Posted by Ecnerwal on February 2, 2009, 10:16 pm
Coatings can make a rather large difference, depending on the
application. The nice ones manage the trick of absorbing heat well, but
radiating it poorly. As far as I know those can only be factory applied,
not a DIY can-of-paint option. There might be a DIY technique for
oxidizing copper to black that has some selective surface effects - I
don't quite recall.
The higher the operating temperature, the more the fancy coating
matters, to a certain extent. Low-temperature air collectors can usually
exploit more square footage of less fancy (and less costly), higher
temperature collectors such as domestic hot water benefit more from
selective surface coatings.
(if this actually posts, I'm finally back, after having been cut off
from the alt groups by lousy news service at Verizon)

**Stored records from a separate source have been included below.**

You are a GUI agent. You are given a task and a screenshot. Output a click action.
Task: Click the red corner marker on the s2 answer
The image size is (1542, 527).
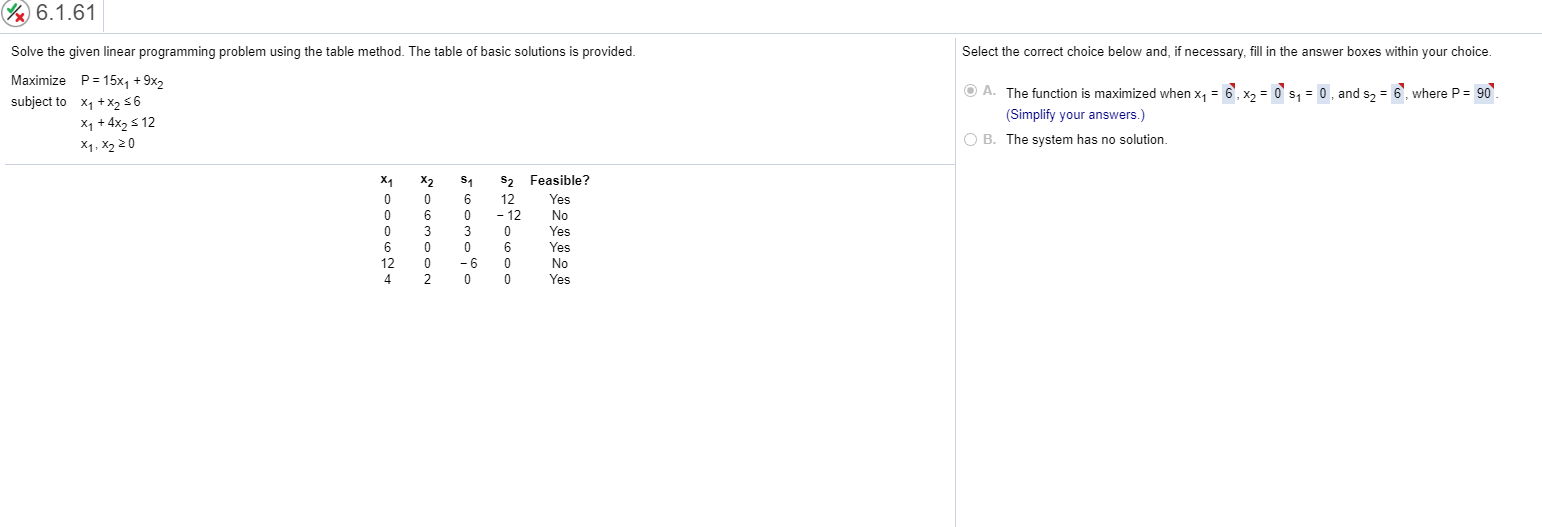(x=1401, y=85)
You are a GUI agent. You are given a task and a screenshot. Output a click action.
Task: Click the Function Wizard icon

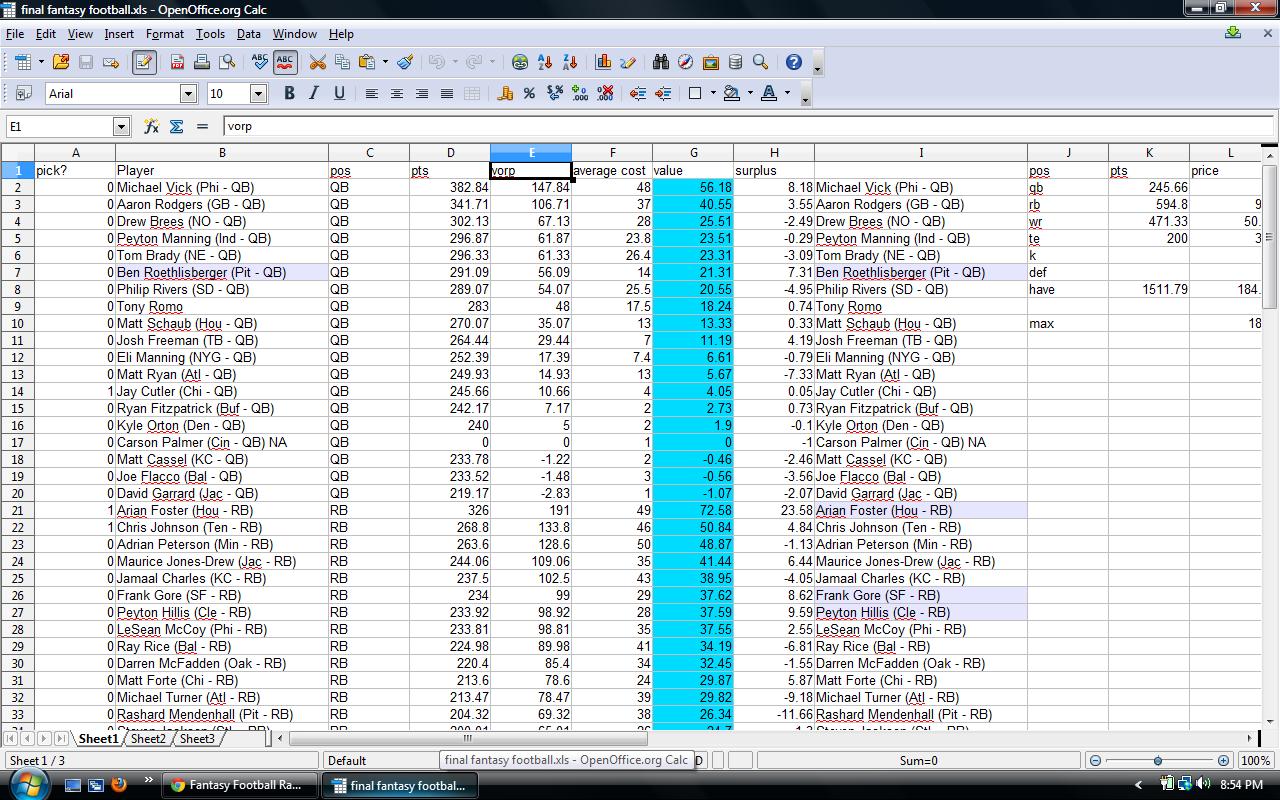pos(151,126)
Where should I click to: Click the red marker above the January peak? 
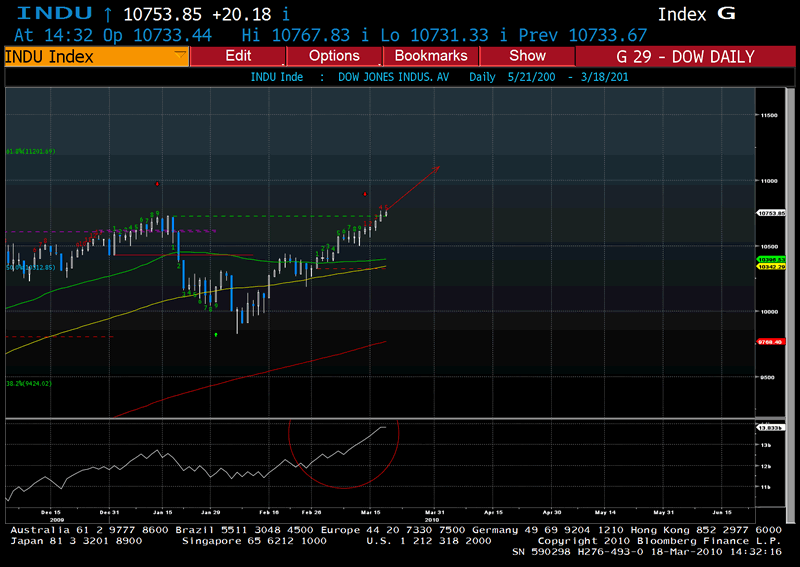(x=158, y=184)
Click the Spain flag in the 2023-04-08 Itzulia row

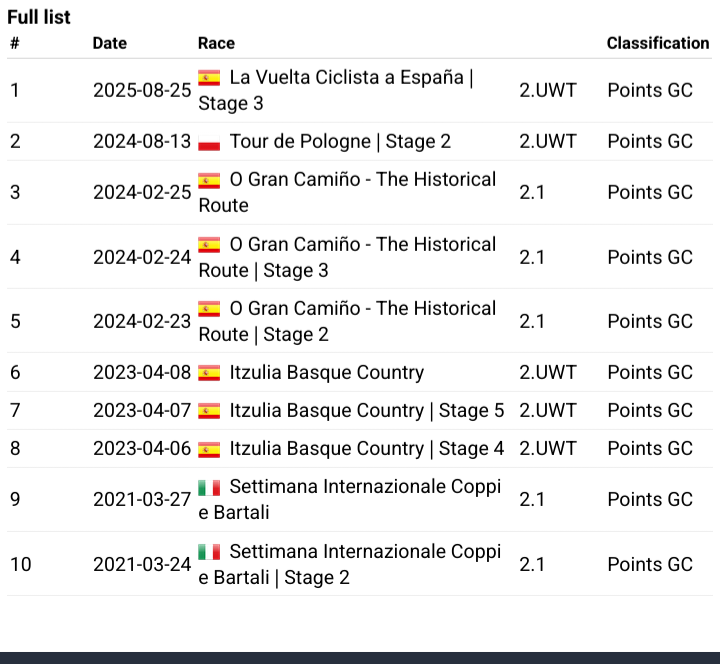tap(209, 372)
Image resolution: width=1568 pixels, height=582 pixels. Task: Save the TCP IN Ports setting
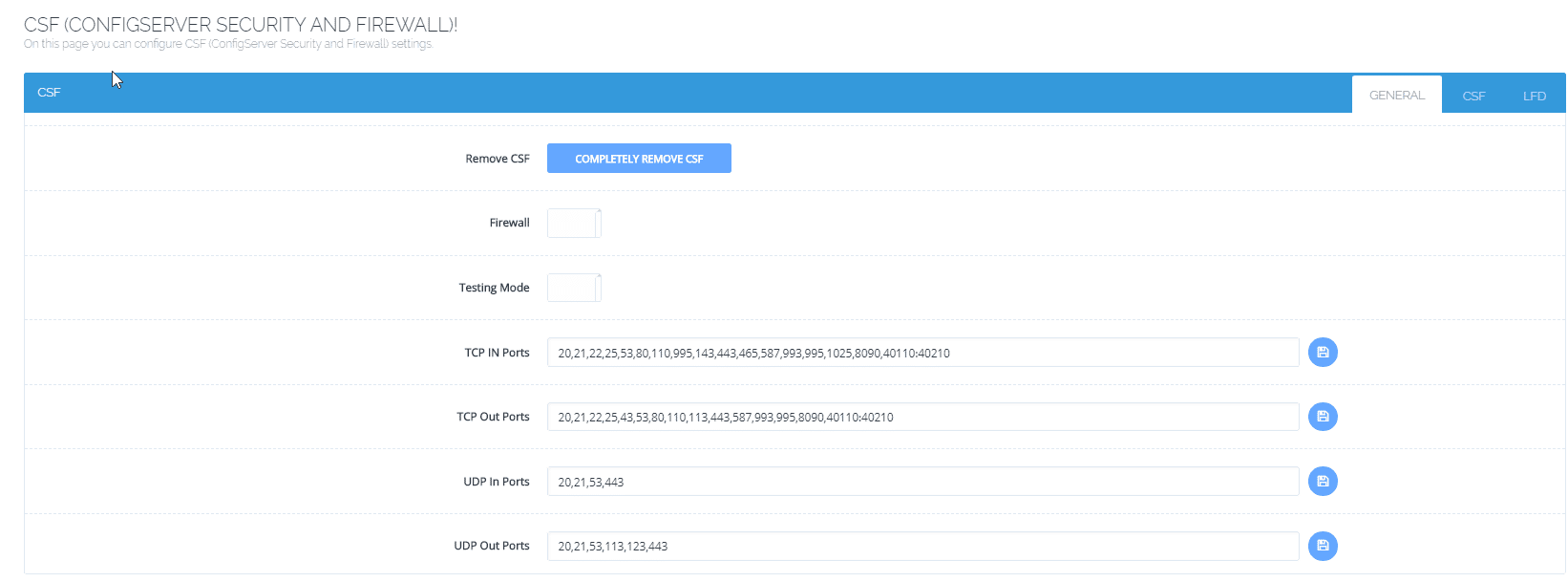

Cats, coffee, chocolate...vices to live by
Posted by gary on February 7, 2009, 8:20 pm
On Feb 2, 3:16pm, Ecnerwal
There is one simple DIY spray on coating that claims to be somewhat
selective (emissivity of 0.52).
Its available in spray cans for easy DIY application.
I just use high temperature black BBQ paint, which absorbs well, and
holds up well inside collectors, but is not selective.
There used to be a metal foil you could buy that was selectively
coated on one side, and had a peel off adhesive on the other side --
you apply it over the absorber. If anyone knows of a source for this,
please post it.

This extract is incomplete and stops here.